(Stored records)

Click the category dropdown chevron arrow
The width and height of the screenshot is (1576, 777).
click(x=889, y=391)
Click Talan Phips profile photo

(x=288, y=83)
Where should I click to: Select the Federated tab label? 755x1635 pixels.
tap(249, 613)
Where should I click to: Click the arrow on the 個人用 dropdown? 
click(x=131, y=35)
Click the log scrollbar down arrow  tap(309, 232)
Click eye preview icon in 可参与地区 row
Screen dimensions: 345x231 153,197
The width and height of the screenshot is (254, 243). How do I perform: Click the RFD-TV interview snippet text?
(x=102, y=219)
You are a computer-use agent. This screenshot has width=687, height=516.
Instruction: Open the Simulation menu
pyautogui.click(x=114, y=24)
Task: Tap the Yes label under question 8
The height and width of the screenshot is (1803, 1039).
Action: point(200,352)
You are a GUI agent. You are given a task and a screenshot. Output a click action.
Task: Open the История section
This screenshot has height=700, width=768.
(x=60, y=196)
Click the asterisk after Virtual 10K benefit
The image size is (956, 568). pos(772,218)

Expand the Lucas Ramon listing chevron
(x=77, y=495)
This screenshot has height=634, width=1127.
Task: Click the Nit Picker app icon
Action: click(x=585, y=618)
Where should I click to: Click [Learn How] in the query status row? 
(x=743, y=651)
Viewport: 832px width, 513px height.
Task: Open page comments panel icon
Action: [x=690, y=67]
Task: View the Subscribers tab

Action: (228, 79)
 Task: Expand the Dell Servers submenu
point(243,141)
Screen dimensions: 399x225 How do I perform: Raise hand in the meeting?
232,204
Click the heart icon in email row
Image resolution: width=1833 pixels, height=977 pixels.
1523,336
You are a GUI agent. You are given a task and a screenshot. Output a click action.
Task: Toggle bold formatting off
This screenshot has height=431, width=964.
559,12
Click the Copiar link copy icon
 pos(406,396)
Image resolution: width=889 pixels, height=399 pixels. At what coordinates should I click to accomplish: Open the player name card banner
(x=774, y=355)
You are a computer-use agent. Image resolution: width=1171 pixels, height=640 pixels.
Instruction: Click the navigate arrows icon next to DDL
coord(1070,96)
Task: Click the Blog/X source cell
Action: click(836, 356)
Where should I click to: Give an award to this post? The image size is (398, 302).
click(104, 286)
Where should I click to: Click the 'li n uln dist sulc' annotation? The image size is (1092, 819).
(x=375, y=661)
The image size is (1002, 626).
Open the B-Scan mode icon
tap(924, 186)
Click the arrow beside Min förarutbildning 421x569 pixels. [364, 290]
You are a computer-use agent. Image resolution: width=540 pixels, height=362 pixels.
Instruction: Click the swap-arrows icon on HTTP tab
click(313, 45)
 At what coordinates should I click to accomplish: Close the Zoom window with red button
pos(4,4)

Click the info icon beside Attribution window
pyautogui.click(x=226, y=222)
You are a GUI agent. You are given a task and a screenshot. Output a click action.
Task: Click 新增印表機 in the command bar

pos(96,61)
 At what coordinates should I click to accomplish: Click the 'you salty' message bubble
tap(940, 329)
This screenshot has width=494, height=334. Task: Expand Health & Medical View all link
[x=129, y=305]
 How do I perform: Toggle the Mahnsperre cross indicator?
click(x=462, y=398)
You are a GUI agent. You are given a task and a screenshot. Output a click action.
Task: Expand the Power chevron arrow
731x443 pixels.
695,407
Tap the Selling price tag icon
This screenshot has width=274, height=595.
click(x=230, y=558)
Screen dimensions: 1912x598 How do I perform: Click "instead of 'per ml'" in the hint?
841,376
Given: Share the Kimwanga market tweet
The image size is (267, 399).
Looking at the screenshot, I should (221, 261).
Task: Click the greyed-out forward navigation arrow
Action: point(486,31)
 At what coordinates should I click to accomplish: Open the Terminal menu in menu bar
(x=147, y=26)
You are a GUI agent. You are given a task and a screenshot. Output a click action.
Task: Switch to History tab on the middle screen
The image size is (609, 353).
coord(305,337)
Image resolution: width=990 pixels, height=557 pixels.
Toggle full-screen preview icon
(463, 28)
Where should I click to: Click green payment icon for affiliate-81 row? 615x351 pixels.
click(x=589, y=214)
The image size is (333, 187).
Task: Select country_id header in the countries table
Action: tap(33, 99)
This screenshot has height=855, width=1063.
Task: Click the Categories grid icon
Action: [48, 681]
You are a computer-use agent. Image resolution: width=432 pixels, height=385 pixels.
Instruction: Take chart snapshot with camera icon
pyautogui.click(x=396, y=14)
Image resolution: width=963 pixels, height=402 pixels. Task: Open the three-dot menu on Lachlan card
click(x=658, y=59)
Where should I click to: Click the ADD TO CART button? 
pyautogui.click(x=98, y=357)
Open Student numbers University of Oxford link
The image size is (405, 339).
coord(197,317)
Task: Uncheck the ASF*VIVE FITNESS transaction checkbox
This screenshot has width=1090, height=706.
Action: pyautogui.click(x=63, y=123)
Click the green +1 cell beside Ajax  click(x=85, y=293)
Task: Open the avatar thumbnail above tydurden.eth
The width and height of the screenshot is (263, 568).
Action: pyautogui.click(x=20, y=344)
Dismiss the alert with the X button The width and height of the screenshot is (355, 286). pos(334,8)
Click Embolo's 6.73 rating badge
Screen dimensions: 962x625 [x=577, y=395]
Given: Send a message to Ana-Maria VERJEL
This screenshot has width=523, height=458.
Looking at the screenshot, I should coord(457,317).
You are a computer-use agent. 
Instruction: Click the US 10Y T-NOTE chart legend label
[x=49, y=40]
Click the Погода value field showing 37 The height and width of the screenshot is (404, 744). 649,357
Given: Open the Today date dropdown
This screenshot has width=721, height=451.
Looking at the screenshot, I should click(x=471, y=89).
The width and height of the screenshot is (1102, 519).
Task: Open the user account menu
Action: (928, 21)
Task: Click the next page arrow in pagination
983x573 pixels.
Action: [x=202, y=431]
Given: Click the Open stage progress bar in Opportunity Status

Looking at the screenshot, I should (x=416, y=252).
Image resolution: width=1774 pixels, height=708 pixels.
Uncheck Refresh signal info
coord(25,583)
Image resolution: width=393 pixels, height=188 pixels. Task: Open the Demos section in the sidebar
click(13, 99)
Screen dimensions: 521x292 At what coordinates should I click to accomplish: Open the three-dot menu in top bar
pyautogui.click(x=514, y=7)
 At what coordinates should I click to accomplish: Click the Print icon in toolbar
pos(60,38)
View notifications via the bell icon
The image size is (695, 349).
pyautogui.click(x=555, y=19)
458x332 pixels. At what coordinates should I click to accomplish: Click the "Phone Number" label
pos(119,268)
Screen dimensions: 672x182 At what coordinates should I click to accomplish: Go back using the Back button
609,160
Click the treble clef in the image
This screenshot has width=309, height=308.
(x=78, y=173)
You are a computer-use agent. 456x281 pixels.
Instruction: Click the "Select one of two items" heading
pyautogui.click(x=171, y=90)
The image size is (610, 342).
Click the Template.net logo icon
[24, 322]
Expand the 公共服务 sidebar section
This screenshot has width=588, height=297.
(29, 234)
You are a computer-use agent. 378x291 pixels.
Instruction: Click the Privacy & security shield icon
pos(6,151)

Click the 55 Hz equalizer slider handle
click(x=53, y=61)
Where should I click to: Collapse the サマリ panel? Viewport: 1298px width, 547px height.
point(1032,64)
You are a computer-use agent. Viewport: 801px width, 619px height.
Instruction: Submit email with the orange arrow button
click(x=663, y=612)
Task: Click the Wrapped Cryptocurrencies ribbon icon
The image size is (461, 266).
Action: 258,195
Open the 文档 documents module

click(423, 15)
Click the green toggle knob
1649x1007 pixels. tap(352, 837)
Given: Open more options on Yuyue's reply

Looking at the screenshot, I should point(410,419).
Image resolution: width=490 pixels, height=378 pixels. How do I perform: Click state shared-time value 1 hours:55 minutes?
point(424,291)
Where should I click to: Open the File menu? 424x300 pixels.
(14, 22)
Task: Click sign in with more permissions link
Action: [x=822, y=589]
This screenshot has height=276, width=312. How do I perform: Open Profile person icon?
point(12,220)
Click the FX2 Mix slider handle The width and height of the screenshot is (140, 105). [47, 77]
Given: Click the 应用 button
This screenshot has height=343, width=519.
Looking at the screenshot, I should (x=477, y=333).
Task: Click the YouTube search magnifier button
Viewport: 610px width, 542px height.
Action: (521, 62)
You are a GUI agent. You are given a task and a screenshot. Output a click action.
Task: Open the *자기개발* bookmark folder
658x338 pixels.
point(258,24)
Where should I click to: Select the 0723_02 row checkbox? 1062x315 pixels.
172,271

### Task brief
Return exactly the lines from the one containing "Given: Click the 应用 button" through the last line of the records above, both included, and nothing else.

### Written response
Given: Click the 应用 button
This screenshot has height=343, width=519.
Looking at the screenshot, I should (x=477, y=333).
Task: Click the YouTube search magnifier button
Viewport: 610px width, 542px height.
Action: (521, 62)
You are a GUI agent. You are given a task and a screenshot. Output a click action.
Task: Open the *자기개발* bookmark folder
658x338 pixels.
point(258,24)
Where should I click to: Select the 0723_02 row checkbox? 1062x315 pixels.
172,271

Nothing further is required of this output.